Editorial: Need to look at more than just emergency Malahat bypass

We favour options that offer regular alternatives, not just a crash bypass.

Anyone who’s lived in the Cowichan Valley for any length of time knows that there has been a need for an alternative route to get to Victoria basically forever.

Currently, the only time-efficient way to get any volume of traffic from the Cowichan Valley to Victoria and surrounding south island communities is over the Malahat highway.

While the situation is better than it used to be because the province has widened the road in several places, there remain bottlenecks (notably at Goldstream Park) where, if there is a crash, traffic is completely blocked, sometimes for many hours. With hundreds of commuters relying on the road every day, not to mention tourists and occasional users, it’s a recurring significant headache.

Right now, alternate routes are slow and uncertain. The Pacific Marine Circle Route is, well, circuitous, taking drivers on a rural road from Sooke through Lake Cowichan. The roadway is largely unpaved, sparsely travelled, and not something recommended during bad weather. The Mill Bay-Brentwood Bay Ferry is slow and small, thus unable to move large traffic volumes. The E&N rail line, which is a straight shot from Victoria through Duncan and beyond, has been shut down for years due to the need for serious track upgrades.

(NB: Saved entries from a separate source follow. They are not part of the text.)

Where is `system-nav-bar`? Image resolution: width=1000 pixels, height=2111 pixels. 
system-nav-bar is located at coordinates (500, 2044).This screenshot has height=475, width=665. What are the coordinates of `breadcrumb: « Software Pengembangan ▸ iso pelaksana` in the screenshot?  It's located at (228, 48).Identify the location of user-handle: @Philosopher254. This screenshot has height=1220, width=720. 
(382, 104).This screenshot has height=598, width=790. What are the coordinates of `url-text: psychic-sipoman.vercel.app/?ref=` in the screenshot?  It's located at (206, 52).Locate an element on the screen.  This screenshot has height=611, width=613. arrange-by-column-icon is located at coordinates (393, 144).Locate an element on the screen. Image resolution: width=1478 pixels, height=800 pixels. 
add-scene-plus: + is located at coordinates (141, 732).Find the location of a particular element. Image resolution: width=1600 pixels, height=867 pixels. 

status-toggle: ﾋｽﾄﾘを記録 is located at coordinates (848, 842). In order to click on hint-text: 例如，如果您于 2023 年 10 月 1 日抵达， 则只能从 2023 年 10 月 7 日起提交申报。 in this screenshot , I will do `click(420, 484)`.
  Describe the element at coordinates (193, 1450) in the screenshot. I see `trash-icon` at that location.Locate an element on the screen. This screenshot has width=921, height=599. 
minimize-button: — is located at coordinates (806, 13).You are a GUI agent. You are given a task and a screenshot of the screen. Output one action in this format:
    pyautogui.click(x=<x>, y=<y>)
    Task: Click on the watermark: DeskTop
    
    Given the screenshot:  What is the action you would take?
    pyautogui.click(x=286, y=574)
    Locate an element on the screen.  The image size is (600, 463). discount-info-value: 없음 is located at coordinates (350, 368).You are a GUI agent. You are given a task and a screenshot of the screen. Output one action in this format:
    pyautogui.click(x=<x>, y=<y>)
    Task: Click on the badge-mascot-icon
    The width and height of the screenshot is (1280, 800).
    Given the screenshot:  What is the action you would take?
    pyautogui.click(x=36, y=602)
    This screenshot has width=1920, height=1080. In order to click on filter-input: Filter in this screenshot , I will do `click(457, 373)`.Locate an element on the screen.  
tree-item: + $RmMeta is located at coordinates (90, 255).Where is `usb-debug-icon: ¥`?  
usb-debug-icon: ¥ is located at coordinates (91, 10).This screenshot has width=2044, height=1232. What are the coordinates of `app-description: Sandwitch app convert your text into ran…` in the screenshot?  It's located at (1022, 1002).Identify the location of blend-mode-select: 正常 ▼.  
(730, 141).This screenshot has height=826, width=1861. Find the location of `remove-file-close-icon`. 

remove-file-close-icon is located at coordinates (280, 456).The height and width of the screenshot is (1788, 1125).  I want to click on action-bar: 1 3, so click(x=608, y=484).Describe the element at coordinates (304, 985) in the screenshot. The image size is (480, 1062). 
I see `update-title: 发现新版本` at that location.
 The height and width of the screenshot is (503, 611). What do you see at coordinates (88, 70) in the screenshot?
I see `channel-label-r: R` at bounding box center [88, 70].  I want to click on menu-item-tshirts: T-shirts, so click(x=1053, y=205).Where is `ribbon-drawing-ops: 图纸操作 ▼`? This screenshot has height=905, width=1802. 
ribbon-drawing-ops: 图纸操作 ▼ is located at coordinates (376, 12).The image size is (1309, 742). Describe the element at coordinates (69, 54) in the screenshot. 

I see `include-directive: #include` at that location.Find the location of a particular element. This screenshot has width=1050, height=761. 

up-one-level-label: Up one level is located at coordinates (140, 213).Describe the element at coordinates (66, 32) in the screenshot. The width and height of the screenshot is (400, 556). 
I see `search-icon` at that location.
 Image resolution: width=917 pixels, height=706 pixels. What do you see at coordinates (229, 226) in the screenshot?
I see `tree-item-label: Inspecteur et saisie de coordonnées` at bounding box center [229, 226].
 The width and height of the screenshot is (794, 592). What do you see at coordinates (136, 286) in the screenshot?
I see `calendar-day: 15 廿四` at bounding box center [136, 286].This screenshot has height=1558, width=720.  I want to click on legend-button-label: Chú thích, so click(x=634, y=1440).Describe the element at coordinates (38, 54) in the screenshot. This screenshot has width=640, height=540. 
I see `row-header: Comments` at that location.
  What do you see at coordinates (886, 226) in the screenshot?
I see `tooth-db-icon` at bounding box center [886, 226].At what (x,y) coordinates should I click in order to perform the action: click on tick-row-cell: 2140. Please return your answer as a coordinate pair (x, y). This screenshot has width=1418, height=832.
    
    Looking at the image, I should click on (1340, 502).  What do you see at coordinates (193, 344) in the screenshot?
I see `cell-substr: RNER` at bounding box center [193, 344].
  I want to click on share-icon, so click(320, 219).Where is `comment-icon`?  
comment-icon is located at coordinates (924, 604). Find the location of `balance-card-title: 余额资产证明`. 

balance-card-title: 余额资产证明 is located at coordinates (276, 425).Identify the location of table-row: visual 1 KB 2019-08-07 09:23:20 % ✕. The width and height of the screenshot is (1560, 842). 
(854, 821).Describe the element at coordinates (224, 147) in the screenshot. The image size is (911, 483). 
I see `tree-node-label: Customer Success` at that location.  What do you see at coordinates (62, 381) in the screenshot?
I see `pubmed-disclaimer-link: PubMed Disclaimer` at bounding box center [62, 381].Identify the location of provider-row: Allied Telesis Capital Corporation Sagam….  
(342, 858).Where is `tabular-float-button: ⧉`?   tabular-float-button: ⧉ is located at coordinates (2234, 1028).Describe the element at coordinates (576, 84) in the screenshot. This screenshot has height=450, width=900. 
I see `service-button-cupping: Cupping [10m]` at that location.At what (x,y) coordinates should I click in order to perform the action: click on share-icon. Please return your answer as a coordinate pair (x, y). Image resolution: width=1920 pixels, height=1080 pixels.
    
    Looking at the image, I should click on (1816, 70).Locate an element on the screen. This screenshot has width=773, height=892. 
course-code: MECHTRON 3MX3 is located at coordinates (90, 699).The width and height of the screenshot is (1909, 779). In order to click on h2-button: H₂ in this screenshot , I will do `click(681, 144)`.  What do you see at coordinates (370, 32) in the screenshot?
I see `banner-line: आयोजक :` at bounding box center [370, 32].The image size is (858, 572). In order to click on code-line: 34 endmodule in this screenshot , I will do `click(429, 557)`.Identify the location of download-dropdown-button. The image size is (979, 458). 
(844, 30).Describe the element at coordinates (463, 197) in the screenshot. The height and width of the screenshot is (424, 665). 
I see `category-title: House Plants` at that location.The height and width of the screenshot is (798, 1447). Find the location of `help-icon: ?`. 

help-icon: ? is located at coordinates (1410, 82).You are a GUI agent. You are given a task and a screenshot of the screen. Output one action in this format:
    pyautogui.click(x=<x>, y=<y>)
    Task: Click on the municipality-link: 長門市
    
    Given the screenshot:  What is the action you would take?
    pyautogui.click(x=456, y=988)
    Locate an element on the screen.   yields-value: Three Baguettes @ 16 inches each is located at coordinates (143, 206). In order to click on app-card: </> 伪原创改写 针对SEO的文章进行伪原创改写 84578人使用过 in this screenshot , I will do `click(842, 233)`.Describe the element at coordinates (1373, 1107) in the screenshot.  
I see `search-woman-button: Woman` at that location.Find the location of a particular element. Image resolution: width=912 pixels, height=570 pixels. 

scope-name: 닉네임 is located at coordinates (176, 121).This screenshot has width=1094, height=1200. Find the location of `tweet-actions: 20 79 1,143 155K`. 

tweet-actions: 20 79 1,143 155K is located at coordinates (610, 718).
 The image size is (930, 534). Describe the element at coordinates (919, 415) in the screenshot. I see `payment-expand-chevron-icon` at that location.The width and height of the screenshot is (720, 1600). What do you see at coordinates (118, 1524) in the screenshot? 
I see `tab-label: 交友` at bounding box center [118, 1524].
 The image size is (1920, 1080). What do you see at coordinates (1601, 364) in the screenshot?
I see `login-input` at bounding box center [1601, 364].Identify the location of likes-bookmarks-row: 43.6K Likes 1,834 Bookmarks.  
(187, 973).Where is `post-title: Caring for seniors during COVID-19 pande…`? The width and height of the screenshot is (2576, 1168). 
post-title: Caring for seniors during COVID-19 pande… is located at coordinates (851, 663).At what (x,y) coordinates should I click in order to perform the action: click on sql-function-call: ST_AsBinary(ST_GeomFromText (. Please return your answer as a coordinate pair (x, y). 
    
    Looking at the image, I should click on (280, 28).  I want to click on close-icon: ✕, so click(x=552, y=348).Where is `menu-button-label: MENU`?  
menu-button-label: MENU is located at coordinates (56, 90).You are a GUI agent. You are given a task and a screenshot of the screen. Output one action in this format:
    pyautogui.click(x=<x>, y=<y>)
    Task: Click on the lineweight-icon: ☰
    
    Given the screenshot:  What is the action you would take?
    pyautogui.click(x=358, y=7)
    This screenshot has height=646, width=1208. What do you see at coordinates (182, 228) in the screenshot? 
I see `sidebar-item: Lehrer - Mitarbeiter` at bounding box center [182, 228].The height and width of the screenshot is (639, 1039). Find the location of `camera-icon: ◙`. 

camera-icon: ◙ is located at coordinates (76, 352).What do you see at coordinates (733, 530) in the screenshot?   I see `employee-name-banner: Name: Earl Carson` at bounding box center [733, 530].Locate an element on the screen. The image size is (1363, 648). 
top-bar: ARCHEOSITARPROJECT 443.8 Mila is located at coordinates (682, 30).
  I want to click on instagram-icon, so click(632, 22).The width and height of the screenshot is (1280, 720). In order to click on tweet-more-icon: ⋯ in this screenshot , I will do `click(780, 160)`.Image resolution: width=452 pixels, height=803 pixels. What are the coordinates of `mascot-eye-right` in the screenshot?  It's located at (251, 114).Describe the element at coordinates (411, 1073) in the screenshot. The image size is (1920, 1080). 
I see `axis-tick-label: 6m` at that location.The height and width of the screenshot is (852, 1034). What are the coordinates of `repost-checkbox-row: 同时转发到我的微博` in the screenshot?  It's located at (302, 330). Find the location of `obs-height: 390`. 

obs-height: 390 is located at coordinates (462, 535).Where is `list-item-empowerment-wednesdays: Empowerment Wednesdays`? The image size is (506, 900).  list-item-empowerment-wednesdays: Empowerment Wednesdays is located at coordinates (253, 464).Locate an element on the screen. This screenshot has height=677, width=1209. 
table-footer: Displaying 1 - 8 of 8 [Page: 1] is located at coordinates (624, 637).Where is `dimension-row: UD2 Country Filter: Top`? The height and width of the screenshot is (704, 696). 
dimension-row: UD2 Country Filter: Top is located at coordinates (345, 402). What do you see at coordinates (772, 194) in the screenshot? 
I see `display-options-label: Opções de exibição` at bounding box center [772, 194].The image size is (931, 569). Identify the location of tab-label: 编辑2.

So the status quo is undesirable.

All manner of fixes have been proposed by Vancouver Island residents over the years, including a bridge across the Saanich Inlet, a bigger, faster ferry, repairing the rail line, and twinning or building a new parallel highway.

Now, the provincial Ministry of Transportation and Infrastructure has announced a feasibility study for an emergency alternate route. It’s already causing some controversy, with folks riled up about the possibility of a route through the Capital Regional District watershed.

We favour options that offer regular alternatives, not just a crash bypass. Those will require long-term investments, possibly not just in roads. It’s time to be truly forward thinking. That won’t happen if we only look at emergency routes.